Cosi facendo, lasciai un taglio preciso, come quello che il bisturi lascia sulla pelle umana. Carlisle nel frattempo aveva preso in mano un paio di forbici....io tirai fuori il bambino, e lui, con le forbici, gli recise il cordone ombelicale.

Il taglio si richiuse quasi subito dopo che avevamo tirato fuori il bambino, che poi scoprimmo essere una femmina, ma Nessie, aveva perso i sensi durante il parto e si riprese dopo qualche minuto Carlisle e Rosalie si presero cura del bambino mentre io e Alice aiutammo nessi e riprendersi e a sistemarsi mentre Jacob aspettava fuori.

"Nessie te la senti di vedere tua figlia adesso o vuoi prima andare a caccia?" gli chiesi io premurosa lei sgrano gli occhi " è una femmina?" chiese lei stupita "già! a quanto pare questa famiglia è destinata ad avere una prevalenza femminile" disse Alice ridendo”hai ragione zia” disse anche lei ridendo e io mi unii a loro.

"comunque mamma.... io non ho mai avuto problemi con il fatto di dover resistere al sangue umano, voglio vederla "

"Ok, scusami tesoro" lei mi sorrise in risposta

"posso vederla?"

"certo" dissi " Rosalie porta qui la bambina"

Rose entrò con in braccio una splendida bimba, che la stava allattando con un biberon.

Si nutriva di cibo normale, e aveva già i denti, ed era.... forte per essere un neonato, ma non cresceva velocemente come cresceva Nessie, la sua crescita si era fermata subito dopo la nascita.

Nessie la prese subito in braccio,e Jacob, che era entrato assieme a Rose, le guardava entrambe con gli occhi lucidi si avvicinò e le abbracciò entrambe con le sue lunghe braccia .... si allontano di qualche centimetro per baciare la bambina sulla fronte poi diede un bacio appassionato a Nessie e rimasero a guardarsi negli occhi.

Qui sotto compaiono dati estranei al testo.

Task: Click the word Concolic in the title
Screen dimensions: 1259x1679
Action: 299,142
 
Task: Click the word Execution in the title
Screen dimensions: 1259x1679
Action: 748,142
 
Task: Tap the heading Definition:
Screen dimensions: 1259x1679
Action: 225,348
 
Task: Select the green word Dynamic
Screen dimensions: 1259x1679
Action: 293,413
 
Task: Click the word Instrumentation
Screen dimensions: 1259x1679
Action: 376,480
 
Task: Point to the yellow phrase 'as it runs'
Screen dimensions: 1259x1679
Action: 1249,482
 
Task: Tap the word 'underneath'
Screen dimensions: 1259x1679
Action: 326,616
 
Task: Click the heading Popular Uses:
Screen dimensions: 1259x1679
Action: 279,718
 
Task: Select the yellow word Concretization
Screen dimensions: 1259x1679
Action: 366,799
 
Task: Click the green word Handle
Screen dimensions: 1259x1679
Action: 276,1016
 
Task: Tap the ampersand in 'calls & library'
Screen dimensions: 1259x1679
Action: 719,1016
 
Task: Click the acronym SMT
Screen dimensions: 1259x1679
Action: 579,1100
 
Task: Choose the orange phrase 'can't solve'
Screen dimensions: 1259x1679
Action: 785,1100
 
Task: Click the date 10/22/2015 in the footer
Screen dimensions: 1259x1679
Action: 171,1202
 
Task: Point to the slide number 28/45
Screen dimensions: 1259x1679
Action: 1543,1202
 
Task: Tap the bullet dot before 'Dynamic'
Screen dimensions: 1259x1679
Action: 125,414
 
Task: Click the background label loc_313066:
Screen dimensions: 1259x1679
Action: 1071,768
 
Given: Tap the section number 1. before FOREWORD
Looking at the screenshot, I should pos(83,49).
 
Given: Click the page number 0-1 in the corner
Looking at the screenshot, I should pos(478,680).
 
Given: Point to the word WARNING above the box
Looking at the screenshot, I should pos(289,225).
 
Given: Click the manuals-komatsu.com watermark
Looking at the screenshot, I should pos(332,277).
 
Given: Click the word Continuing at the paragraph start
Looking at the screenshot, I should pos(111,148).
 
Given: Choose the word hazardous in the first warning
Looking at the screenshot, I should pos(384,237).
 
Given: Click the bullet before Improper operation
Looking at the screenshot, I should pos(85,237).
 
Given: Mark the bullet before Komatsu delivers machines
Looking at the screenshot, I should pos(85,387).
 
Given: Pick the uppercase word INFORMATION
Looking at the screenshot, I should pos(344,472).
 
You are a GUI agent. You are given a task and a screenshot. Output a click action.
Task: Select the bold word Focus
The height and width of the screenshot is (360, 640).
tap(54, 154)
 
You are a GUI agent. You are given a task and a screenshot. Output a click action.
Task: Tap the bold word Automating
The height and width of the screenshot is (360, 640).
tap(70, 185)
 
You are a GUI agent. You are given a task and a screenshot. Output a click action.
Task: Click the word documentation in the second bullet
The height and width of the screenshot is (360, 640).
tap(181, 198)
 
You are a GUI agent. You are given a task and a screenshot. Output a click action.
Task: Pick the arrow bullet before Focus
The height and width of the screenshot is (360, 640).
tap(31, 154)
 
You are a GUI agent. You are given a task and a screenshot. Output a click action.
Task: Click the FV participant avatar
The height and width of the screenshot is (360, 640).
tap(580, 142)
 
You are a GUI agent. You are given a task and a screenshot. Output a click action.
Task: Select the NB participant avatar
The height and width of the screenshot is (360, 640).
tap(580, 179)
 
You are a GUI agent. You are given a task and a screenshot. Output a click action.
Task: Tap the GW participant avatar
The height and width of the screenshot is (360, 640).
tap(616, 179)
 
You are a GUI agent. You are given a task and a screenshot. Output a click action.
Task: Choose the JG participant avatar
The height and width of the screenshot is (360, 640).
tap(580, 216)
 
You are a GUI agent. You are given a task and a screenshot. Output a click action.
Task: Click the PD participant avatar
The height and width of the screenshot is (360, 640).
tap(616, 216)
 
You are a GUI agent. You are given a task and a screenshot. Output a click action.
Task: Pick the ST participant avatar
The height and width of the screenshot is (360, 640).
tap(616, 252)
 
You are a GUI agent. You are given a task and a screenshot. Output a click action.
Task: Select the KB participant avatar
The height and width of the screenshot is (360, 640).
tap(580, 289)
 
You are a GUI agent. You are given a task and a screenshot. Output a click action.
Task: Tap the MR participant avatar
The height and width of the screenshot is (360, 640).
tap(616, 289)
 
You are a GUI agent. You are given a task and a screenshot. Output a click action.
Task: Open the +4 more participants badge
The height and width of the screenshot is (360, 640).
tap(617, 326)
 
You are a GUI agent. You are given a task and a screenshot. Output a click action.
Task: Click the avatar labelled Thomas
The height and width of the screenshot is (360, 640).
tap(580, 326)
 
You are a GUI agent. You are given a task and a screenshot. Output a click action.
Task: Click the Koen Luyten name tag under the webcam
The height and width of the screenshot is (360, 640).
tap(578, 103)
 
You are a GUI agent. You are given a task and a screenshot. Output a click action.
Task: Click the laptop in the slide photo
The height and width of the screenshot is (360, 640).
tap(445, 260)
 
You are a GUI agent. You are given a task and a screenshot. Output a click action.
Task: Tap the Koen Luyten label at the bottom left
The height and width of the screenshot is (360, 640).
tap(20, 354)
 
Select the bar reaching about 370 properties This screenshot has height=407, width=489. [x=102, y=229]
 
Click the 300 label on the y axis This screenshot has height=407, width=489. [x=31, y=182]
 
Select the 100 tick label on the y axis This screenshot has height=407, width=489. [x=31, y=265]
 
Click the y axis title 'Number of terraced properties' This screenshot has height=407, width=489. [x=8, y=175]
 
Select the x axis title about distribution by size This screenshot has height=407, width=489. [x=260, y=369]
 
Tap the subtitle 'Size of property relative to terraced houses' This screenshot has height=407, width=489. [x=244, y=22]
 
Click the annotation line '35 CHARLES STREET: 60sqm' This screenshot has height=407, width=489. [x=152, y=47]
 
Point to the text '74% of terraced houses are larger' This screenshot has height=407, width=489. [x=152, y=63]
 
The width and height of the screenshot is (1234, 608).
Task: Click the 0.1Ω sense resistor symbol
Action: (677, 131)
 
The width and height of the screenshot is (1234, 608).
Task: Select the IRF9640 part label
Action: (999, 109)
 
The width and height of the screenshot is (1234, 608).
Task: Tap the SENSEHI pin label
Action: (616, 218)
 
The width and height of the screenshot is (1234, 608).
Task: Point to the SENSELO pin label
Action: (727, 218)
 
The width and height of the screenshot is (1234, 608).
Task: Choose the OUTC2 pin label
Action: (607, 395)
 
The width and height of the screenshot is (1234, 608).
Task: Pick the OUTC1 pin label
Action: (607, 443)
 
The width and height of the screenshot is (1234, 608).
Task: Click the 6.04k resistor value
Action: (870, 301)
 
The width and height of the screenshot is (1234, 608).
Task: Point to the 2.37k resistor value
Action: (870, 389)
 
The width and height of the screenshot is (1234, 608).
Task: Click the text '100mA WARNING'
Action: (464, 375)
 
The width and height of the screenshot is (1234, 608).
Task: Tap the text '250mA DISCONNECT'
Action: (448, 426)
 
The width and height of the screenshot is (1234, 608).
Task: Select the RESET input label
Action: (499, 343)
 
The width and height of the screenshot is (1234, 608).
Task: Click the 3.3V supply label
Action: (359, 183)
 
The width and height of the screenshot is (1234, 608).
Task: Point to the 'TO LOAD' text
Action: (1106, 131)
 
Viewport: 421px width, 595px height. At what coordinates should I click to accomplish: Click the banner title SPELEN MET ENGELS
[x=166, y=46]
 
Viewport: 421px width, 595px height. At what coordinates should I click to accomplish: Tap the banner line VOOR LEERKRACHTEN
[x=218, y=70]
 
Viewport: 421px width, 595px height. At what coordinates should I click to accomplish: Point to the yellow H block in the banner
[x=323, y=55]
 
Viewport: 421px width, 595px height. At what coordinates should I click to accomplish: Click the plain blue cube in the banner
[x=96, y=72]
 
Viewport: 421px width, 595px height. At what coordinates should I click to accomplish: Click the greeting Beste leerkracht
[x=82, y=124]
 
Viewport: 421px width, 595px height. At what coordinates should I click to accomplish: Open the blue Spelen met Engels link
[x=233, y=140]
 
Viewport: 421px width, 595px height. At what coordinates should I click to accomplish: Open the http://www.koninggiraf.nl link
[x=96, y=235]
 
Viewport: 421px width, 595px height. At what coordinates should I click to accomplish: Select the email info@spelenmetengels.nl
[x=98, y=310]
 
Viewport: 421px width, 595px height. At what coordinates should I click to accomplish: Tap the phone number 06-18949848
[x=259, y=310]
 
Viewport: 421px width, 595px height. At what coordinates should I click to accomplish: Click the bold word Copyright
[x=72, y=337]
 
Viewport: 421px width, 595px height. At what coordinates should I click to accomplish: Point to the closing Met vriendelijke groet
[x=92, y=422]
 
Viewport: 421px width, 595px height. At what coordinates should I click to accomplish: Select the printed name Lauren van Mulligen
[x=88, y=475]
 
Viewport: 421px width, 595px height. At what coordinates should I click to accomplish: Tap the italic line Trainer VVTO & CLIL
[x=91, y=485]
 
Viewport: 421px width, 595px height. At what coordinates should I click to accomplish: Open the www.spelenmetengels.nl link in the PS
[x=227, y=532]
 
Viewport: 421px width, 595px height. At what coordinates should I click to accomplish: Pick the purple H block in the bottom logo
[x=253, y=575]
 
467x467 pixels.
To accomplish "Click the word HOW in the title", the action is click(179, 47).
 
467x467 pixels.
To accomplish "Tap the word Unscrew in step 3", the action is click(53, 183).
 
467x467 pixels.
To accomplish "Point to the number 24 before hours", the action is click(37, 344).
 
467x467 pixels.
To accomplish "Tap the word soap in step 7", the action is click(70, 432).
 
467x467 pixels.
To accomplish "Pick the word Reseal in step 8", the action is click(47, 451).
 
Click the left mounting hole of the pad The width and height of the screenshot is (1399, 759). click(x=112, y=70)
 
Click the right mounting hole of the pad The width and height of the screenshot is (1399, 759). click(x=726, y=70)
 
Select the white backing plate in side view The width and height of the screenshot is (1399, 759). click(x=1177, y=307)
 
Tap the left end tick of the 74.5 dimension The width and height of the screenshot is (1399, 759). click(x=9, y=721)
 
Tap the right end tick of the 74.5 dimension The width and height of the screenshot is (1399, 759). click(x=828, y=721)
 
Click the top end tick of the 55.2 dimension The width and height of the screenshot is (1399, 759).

“è bellissima! Ha peso tutto dalla mamma... ne sono contento” gli disse e la bacio di nuovo.

"congratulazioni!" gli disse Edward a Jake, dandogli un pugno giocoso sulla spalla.

"tesoro è stupenda come lo eri tu da piccola" gli disse poi a Nessie abbracciandola.“avete già scelto il nome?” chiese Rosalie “Beeeh io un nome ce lo avrei ma non so se….?” Disse guardando Jacob “Per me va bene qualsiasi nome tu decida”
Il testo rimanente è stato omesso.